__To be done__.
Output the entries below exactly as they appear, line by line, without changing anything.
+ + + +
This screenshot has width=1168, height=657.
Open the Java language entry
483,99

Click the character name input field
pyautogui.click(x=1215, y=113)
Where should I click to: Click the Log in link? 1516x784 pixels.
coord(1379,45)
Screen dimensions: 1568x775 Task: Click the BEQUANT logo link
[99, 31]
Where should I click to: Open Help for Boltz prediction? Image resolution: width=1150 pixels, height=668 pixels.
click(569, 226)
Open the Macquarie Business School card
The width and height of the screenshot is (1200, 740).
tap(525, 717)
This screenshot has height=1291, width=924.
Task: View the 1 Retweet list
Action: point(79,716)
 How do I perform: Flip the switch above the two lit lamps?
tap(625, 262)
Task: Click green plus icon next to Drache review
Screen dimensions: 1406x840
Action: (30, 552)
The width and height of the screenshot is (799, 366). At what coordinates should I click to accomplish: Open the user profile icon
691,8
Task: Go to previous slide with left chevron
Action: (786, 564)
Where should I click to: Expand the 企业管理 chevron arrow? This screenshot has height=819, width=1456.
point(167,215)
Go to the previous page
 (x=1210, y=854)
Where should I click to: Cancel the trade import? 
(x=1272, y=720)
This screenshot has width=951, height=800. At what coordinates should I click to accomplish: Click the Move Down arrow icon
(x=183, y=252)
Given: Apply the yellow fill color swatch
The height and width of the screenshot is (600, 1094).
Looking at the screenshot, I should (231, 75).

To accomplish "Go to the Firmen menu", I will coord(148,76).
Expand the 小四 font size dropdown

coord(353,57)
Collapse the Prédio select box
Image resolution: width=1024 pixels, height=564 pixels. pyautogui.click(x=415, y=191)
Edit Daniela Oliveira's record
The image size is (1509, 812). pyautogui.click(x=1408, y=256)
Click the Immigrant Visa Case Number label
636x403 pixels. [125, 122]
+ + + +
__Task output__.
This screenshot has width=1168, height=657.
Open the Java language entry
483,99

Click the character name input field
pyautogui.click(x=1215, y=113)
Where should I click to: Click the Log in link? 1516x784 pixels.
coord(1379,45)
Screen dimensions: 1568x775 Task: Click the BEQUANT logo link
[99, 31]
Where should I click to: Open Help for Boltz prediction? Image resolution: width=1150 pixels, height=668 pixels.
click(569, 226)
Open the Macquarie Business School card
The width and height of the screenshot is (1200, 740).
tap(525, 717)
This screenshot has height=1291, width=924.
Task: View the 1 Retweet list
Action: point(79,716)
 How do I perform: Flip the switch above the two lit lamps?
tap(625, 262)
Task: Click green plus icon next to Drache review
Screen dimensions: 1406x840
Action: (30, 552)
The width and height of the screenshot is (799, 366). At what coordinates should I click to accomplish: Open the user profile icon
691,8
Task: Go to previous slide with left chevron
Action: (786, 564)
Where should I click to: Expand the 企业管理 chevron arrow? This screenshot has height=819, width=1456.
point(167,215)
Go to the previous page
 (x=1210, y=854)
Where should I click to: Cancel the trade import? 
(x=1272, y=720)
This screenshot has width=951, height=800. At what coordinates should I click to accomplish: Click the Move Down arrow icon
(x=183, y=252)
Given: Apply the yellow fill color swatch
The height and width of the screenshot is (600, 1094).
Looking at the screenshot, I should (231, 75).

To accomplish "Go to the Firmen menu", I will coord(148,76).
Expand the 小四 font size dropdown

coord(353,57)
Collapse the Prédio select box
Image resolution: width=1024 pixels, height=564 pixels. pyautogui.click(x=415, y=191)
Edit Daniela Oliveira's record
The image size is (1509, 812). pyautogui.click(x=1408, y=256)
Click the Immigrant Visa Case Number label
636x403 pixels. [125, 122]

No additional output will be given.